Facial Expression Recognition (FER) from videos is a crucial task in various application areas, such as human-computer interaction and health monitoring (e.g., pain, depression, fatigue, and stress). Beyond the challenges of recognizing subtle emotional or health states, the effectiveness of deep FER models is often hindered by the considerable variability of expressions among subjects. Source-free domain adaptation (SFDA) methods are employed to adapt a pre-trained source model using only unlabeled target domain data, thereby avoiding data privacy and storage issues. Typically, SFDA methods adapt to a target domain dataset corresponding to an entire population and assume it includes data from all recognition classes. However, collecting such comprehensive target data can be difficult or even impossible for FER in healthcare applications. In many real-world scenarios, it may be feasible to collect a short neutral control video (displaying only neutral expressions) for target subjects before deployment. These videos can be used to adapt a model to better handle the variability of expressions among subjects. This paper introduces the Disentangled Source-Free Domain Adaptation (DSFDA) method to address the SFDA challenge posed by missing target expression data.
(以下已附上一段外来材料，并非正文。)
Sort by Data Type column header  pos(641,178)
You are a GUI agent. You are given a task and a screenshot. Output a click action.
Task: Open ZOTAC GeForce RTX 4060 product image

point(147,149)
DSFDA leverages data from a neutral target control video for end-to-end generation and adaptation of target data with missing non-neutral data. Our method learns to disentangle features related to expressions and identity while generating the missing non-neutral target data, thereby enhancing model accuracy. Additionally, our self-supervision strategy improves model adaptation by reconstructing target images that maintain the same identity and source expression. Experimental results on the challenging BioVid and UNBC-McMaster pain datasets indicate that our DSFDA approach can outperform state-of-the-art adaptation method.